◆ EXERCISE BRIEF
An exact restatement of every record is required.

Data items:
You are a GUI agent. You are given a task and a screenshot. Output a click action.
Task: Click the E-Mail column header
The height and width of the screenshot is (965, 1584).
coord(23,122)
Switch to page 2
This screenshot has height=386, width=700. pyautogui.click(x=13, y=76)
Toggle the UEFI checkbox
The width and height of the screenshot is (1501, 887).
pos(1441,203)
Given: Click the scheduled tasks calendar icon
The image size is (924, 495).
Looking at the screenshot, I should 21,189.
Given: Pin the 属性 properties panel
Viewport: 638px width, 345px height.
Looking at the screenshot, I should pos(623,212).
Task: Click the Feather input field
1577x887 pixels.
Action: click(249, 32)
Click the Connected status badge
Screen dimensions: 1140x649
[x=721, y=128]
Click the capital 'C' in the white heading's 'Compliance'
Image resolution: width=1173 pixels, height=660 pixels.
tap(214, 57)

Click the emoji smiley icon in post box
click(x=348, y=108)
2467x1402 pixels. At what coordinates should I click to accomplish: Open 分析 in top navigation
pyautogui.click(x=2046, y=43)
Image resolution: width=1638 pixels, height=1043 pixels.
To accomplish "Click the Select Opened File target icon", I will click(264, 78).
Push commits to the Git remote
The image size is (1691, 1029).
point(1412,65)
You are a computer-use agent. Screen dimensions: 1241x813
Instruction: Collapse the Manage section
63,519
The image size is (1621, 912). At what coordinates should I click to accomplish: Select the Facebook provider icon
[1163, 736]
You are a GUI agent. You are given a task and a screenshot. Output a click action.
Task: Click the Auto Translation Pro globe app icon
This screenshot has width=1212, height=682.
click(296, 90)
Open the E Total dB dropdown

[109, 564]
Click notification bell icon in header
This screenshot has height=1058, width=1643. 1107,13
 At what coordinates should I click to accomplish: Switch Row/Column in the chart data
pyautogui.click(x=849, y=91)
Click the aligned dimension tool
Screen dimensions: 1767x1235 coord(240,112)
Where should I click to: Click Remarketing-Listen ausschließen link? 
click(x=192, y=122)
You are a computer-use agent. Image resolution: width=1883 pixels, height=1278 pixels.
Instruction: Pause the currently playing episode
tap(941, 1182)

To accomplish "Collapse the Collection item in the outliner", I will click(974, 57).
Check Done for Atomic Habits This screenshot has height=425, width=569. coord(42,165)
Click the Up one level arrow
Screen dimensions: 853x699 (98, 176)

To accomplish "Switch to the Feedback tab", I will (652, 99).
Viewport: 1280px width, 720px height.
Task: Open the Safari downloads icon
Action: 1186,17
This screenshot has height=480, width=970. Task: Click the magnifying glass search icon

◆ ANSWER BOX
You are a GUI agent. You are given a task and a screenshot. Output a click action.
Task: Click the E-Mail column header
The height and width of the screenshot is (965, 1584).
coord(23,122)
Switch to page 2
This screenshot has height=386, width=700. pyautogui.click(x=13, y=76)
Toggle the UEFI checkbox
The width and height of the screenshot is (1501, 887).
pos(1441,203)
Given: Click the scheduled tasks calendar icon
The image size is (924, 495).
Looking at the screenshot, I should 21,189.
Given: Pin the 属性 properties panel
Viewport: 638px width, 345px height.
Looking at the screenshot, I should pos(623,212).
Task: Click the Feather input field
1577x887 pixels.
Action: click(249, 32)
Click the Connected status badge
Screen dimensions: 1140x649
[x=721, y=128]
Click the capital 'C' in the white heading's 'Compliance'
Image resolution: width=1173 pixels, height=660 pixels.
tap(214, 57)

Click the emoji smiley icon in post box
click(x=348, y=108)
2467x1402 pixels. At what coordinates should I click to accomplish: Open 分析 in top navigation
pyautogui.click(x=2046, y=43)
Image resolution: width=1638 pixels, height=1043 pixels.
To accomplish "Click the Select Opened File target icon", I will click(264, 78).
Push commits to the Git remote
The image size is (1691, 1029).
point(1412,65)
You are a computer-use agent. Screen dimensions: 1241x813
Instruction: Collapse the Manage section
63,519
The image size is (1621, 912). At what coordinates should I click to accomplish: Select the Facebook provider icon
[1163, 736]
You are a GUI agent. You are given a task and a screenshot. Output a click action.
Task: Click the Auto Translation Pro globe app icon
This screenshot has width=1212, height=682.
click(296, 90)
Open the E Total dB dropdown

[109, 564]
Click notification bell icon in header
This screenshot has height=1058, width=1643. 1107,13
 At what coordinates should I click to accomplish: Switch Row/Column in the chart data
pyautogui.click(x=849, y=91)
Click the aligned dimension tool
Screen dimensions: 1767x1235 coord(240,112)
Where should I click to: Click Remarketing-Listen ausschließen link? 
click(x=192, y=122)
You are a computer-use agent. Image resolution: width=1883 pixels, height=1278 pixels.
Instruction: Pause the currently playing episode
tap(941, 1182)

To accomplish "Collapse the Collection item in the outliner", I will click(974, 57).
Check Done for Atomic Habits This screenshot has height=425, width=569. coord(42,165)
Click the Up one level arrow
Screen dimensions: 853x699 (98, 176)

To accomplish "Switch to the Feedback tab", I will (652, 99).
Viewport: 1280px width, 720px height.
Task: Open the Safari downloads icon
Action: 1186,17
This screenshot has height=480, width=970. Task: Click the magnifying glass search icon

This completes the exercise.